DATA SUPPLIED:

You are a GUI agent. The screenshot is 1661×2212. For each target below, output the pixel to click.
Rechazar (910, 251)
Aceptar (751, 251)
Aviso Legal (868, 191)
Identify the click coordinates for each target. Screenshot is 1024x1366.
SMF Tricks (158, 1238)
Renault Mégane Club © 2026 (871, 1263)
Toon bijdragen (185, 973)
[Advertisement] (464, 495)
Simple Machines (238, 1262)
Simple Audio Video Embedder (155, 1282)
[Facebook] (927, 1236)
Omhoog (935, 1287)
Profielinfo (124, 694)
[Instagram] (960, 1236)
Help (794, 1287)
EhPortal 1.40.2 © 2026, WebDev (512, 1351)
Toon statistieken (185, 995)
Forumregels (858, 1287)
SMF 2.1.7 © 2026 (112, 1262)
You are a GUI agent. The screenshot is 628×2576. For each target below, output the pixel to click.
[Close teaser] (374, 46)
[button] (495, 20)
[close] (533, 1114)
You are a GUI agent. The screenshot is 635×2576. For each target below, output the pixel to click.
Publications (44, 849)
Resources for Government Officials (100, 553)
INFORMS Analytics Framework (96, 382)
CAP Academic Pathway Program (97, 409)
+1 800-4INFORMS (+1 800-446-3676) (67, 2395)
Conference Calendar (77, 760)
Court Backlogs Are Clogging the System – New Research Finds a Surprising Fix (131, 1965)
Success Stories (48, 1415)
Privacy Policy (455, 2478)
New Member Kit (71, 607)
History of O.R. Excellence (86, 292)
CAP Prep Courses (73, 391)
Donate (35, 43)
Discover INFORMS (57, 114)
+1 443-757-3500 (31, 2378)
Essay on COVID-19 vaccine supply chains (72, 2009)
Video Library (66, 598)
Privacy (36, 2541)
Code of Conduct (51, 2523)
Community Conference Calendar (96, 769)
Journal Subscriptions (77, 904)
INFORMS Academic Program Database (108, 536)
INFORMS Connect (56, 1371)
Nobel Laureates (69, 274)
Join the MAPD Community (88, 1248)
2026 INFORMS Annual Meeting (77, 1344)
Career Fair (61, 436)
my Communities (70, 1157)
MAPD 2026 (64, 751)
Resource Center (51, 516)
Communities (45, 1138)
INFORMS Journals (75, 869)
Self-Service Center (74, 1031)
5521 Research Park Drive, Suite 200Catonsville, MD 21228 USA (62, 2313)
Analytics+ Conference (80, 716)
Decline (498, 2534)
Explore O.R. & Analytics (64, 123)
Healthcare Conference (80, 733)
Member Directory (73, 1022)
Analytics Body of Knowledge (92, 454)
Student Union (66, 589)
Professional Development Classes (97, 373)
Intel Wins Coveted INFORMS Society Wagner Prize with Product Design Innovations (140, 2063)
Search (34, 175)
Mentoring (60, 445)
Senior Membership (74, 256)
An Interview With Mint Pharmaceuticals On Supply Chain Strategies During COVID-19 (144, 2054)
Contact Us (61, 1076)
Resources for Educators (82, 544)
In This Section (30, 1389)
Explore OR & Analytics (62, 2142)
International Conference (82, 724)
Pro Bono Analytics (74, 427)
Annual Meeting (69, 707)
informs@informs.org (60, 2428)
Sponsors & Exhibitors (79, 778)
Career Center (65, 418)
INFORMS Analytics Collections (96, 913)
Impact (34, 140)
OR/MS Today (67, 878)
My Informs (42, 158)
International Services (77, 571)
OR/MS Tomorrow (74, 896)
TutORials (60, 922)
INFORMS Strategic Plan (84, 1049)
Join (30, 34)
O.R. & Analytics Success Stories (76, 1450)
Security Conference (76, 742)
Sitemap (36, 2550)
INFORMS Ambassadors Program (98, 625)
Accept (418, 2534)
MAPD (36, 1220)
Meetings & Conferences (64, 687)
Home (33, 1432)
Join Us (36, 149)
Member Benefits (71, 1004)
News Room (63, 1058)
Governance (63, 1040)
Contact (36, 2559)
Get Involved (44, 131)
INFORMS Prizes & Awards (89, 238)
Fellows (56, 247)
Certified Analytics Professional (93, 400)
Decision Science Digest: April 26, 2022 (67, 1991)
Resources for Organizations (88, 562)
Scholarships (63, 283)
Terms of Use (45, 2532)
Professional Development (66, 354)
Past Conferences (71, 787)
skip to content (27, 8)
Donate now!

EXERCISE GOAL: Copy the lines from the entries above in which the word "International" appears.

EXERCISE ANSWER:
International Conference (82, 724)
International Services (77, 571)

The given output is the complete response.